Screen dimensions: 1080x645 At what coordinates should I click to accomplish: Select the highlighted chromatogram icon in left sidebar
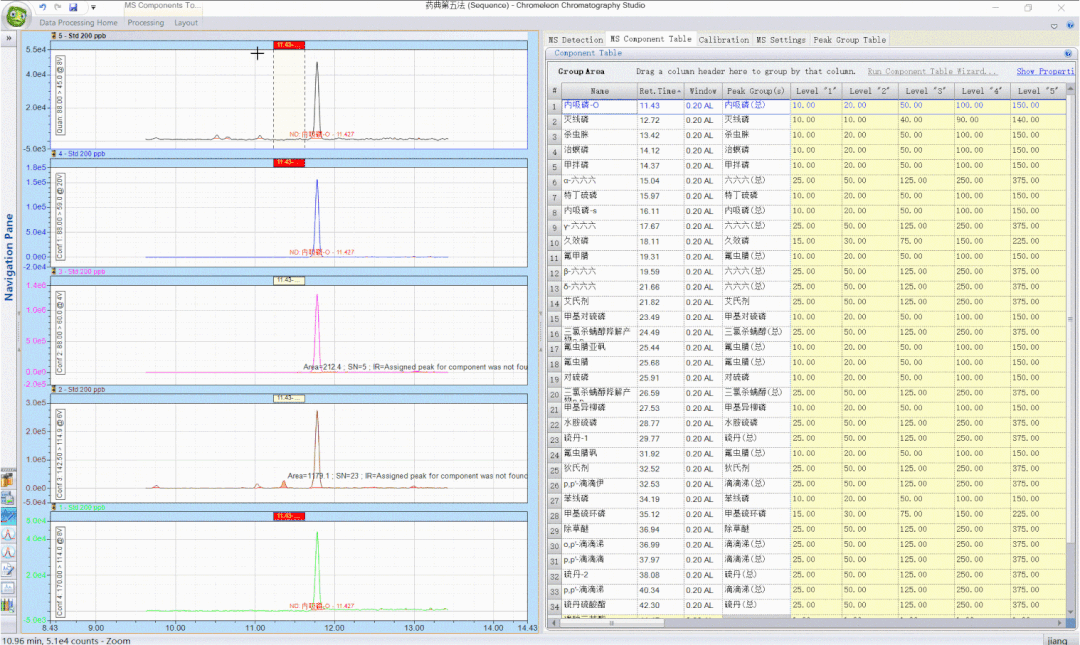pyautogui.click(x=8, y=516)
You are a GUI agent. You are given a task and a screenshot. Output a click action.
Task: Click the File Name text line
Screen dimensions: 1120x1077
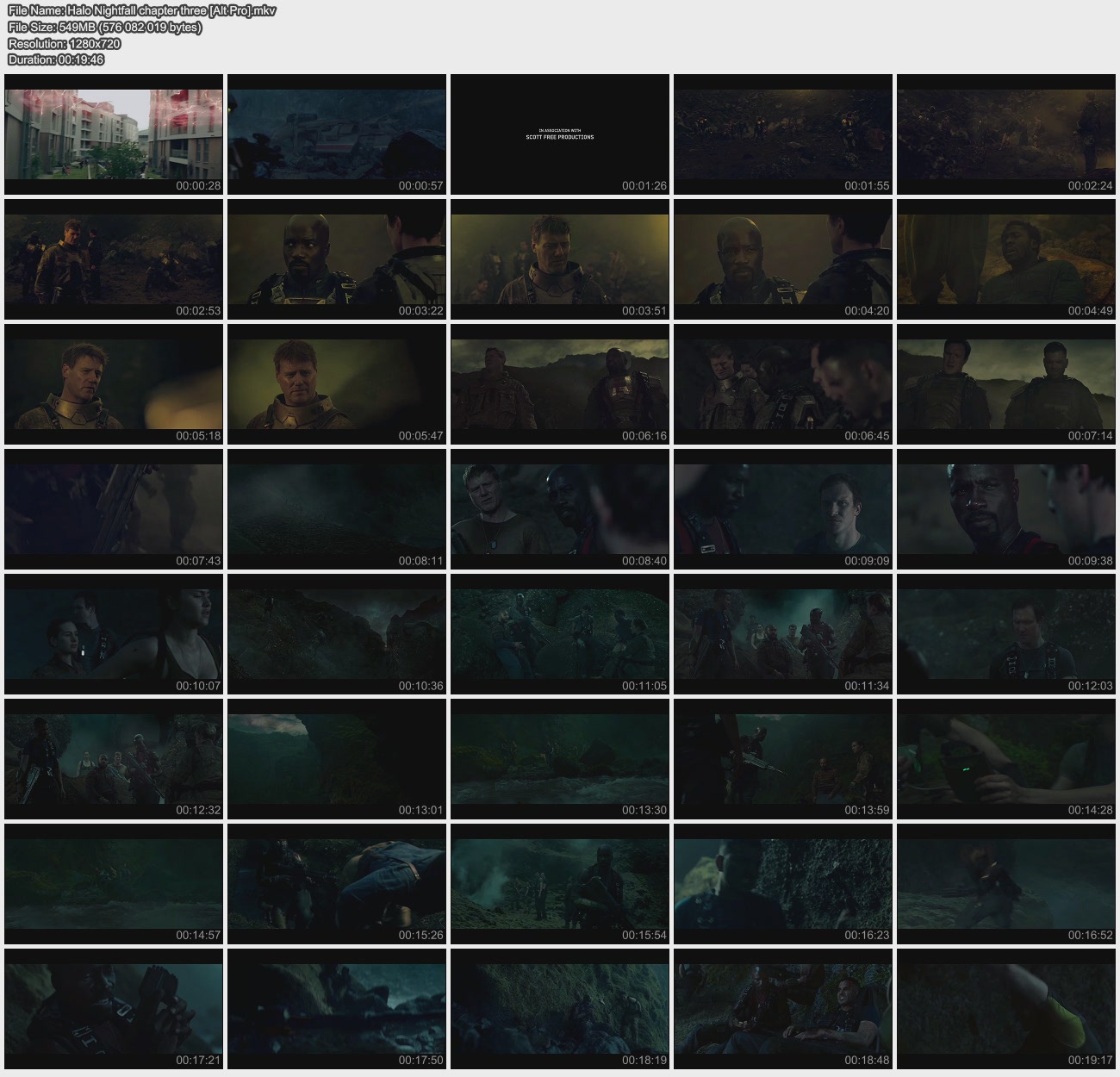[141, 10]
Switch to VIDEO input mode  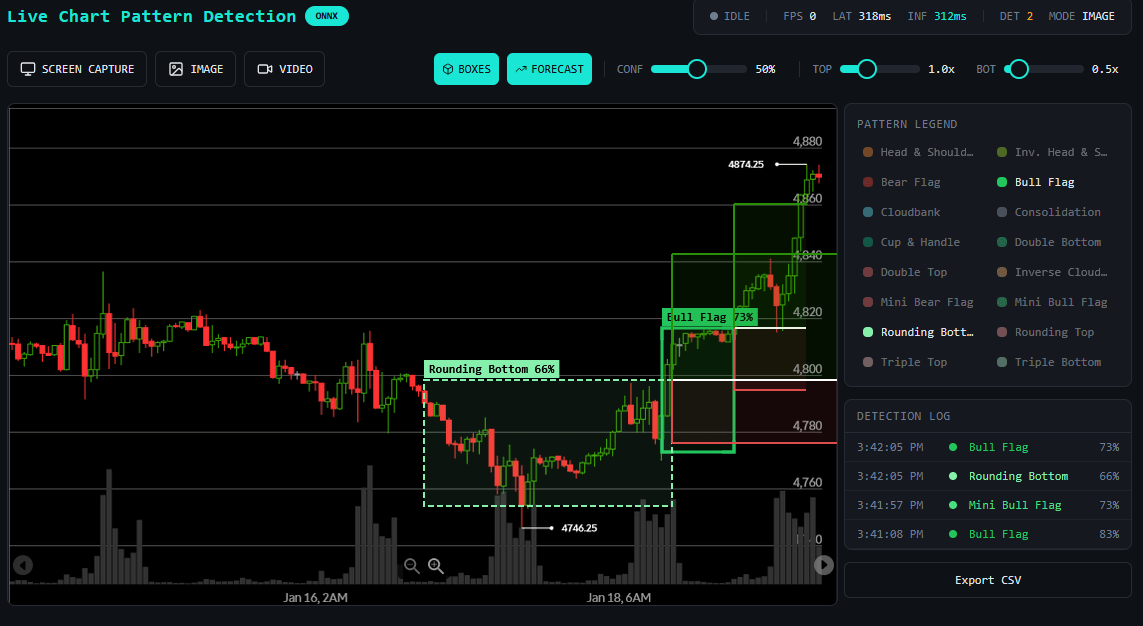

-- TASK --
If an entry above contains a picture, leave that picture out and copy everything else exactly.

-- EXERCISE SOLUTION --
Screen dimensions: 1080x645 At what coordinates should I click to accomplish: Select the highlighted chromatogram icon in left sidebar
pyautogui.click(x=8, y=516)
You are a GUI agent. You are given a task and a screenshot. Output a click action.
Task: Click the File Name text line
Screen dimensions: 1120x1077
[141, 10]
Switch to VIDEO input mode  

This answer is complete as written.